The joke in our circuit is that whenever there is a new brand manager, you have to change the narrative. I think we get bored of the messaging sooner than the consumer does. I am a big believer in keeping the narrative consistent but the expressions could change. Therefore, it is important that your narratives are large and broad.
If you lock yourself into a narrow, very specific narrative, you will outlive that with five executions. It is important to note that when we craft the narrative, are we doing it for a campaign? Therefore it is a narrow narrative or are we crafting it for the brand for which there is a large platform?
Therefore, if you look at narratives that are long-lasting, they are large platform narratives that last longer.

How should a brand balance differentiation while maintaining its core brand values and identity?
The biggest focus needs to be on consumer value. And what is the definition of value? It is not what you think is valuable to the consumer. For example, in India, e-commerce doesn’t sell for convenience. We have all the time in the world. We can go to the shops, check things out, go to other shops. We don’t have a paucity of time as a country and culture. E-commerce works in India because it gives you access to the same products and variety from any part of the country. The fact that it’s the greatest leveller, whether you’re in a small or a large town, is the value proposition of e-commerce in India.

SUVs in India sell for the fact that you can go on bumpy, uneven roads. They’re not for off-roading in India, they are for off-roading on main roads here because that’s the driving experience in India. SUVs also work in India because they give you a bit of status and some right-of-way on the road.

You have to understand the real motivation of why a category is valuable to consumers and those motivations may not be the most apparent surface-level ones. Once you’ve got that right, then it is easy to differentiate your brand on those parameters and yet stay very, very close to what I again call relevance and core values of the brand.

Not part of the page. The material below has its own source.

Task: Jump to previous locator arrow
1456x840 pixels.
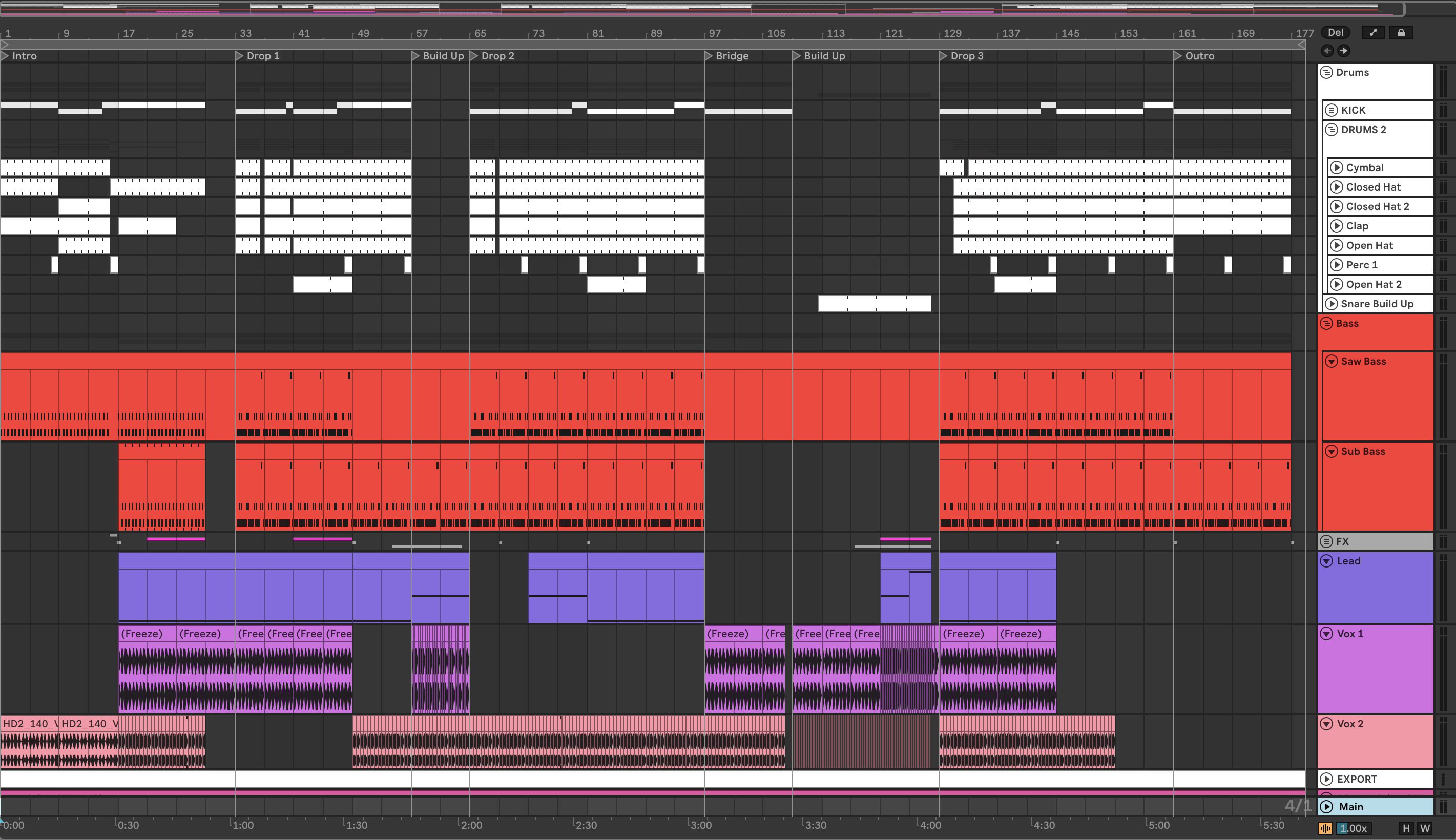Action: [1327, 51]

Where do the gaps lie in this market? Is there over-reliance on certain channels?
From a business and market perspective, the gaps now lie in premiumisation. Across categories, consumers are looking for premiumisation, whether at the bottom or mid-pyramid. Everybody is looking for an upgrade and premium products.

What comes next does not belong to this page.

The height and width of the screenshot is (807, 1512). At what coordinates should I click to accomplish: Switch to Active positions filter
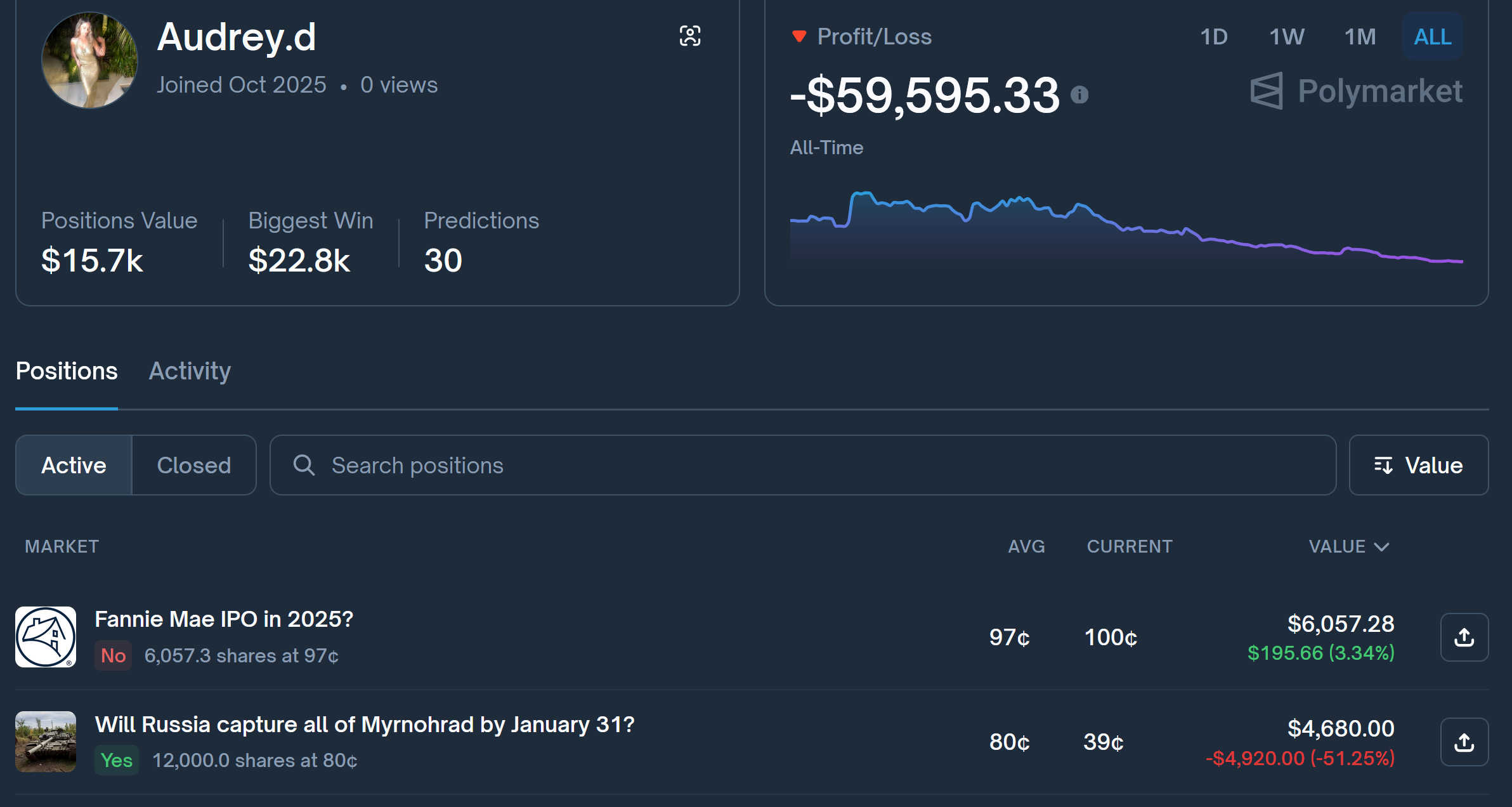tap(74, 465)
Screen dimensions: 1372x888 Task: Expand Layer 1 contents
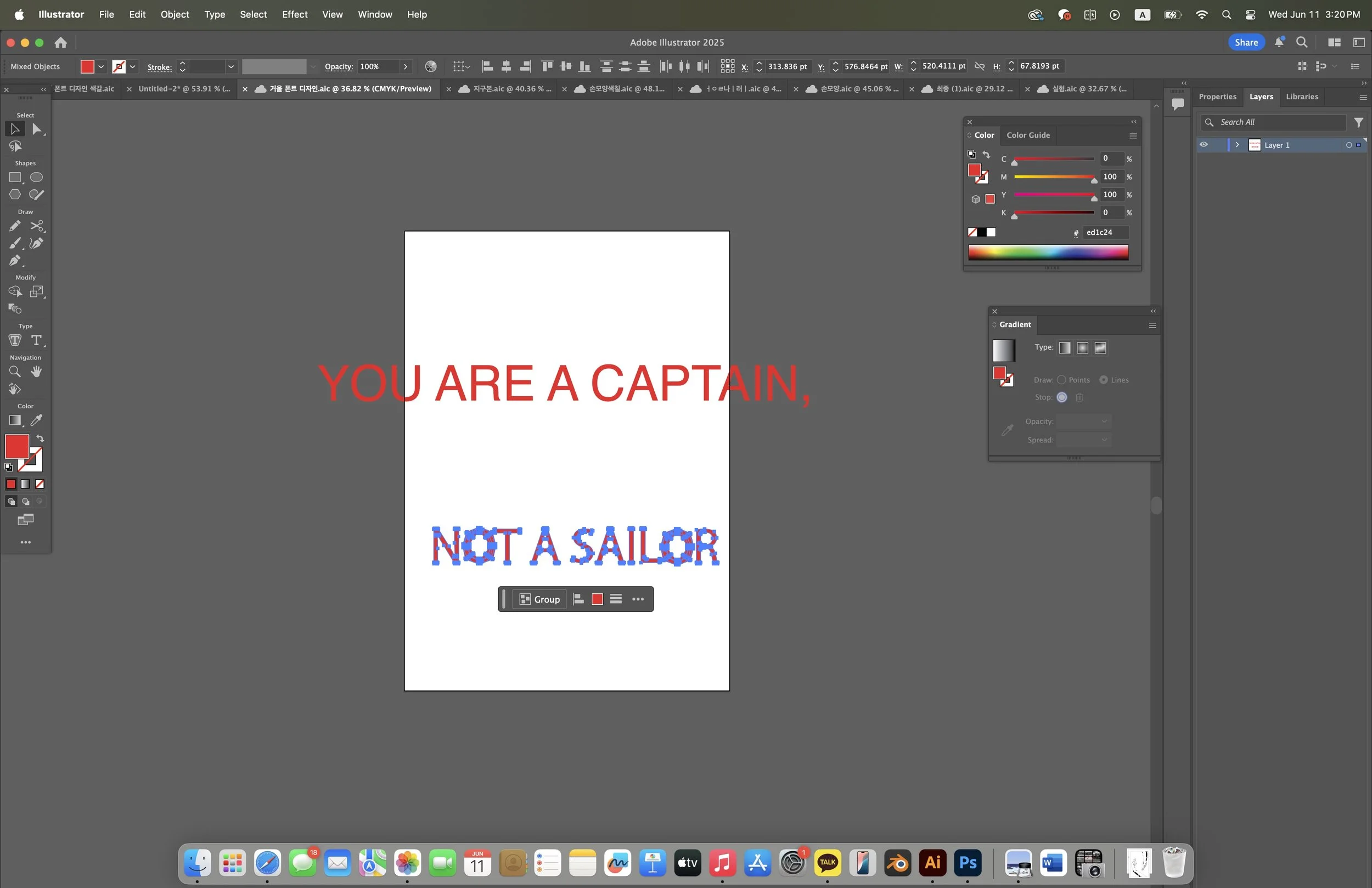coord(1237,145)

Unfortunately, some of our large marketing or business initiatives are tailor-made to deliver the extreme mass end of a product, very value-driven products. For example, in the biscuit category, the market is designed to deliver the base-level product at scale at a certain price. But consumers want an upgrade. How do you fulfil that desire? This is across categories, whether it is apparel, mobile phones or food.

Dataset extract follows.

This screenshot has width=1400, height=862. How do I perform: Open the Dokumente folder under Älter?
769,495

If you look across categories, consumers in India today are not buying for convenience; they are buying for aspiration.

Also, if you look at our creative work, a lot of it is beginning to look similar. It is becoming formulaic. If you look at the kind of entertainment people are consuming on the OTT channels or in cinemas, a different kind of narrative is winning. Marketing can learn a bit here by borrowing some of those slightly different narratives. All work need not have the same curve. New formats, ways and channels of storytelling are a big opportunity for advertising and marketing.

How do you measure the success of brand differentiation efforts in the Indian context?
Success has to lead to business. If I am putting out new work for Uber, it has to lead to new acquisitions, new rides. There is no other measurement of success in my mind. Of course, we also measure brand and social matrices but those, by themselves, do not move the needle for business.

Gone are the days when you did one large fluffy video for a brand and said, “Oh my God! So what if it did not move business, it moved my brand metrics”. I don’t think anybody has patience or money for that in this market. When you release a piece of work, if consumption then goes up, if there are more sign-ups, you get to know in three weeks. You don’t need a special industry report to tell you that – 90% of the work coming from FCB is coming out to deliver business results and we get to know immediately whether we are being successful or not.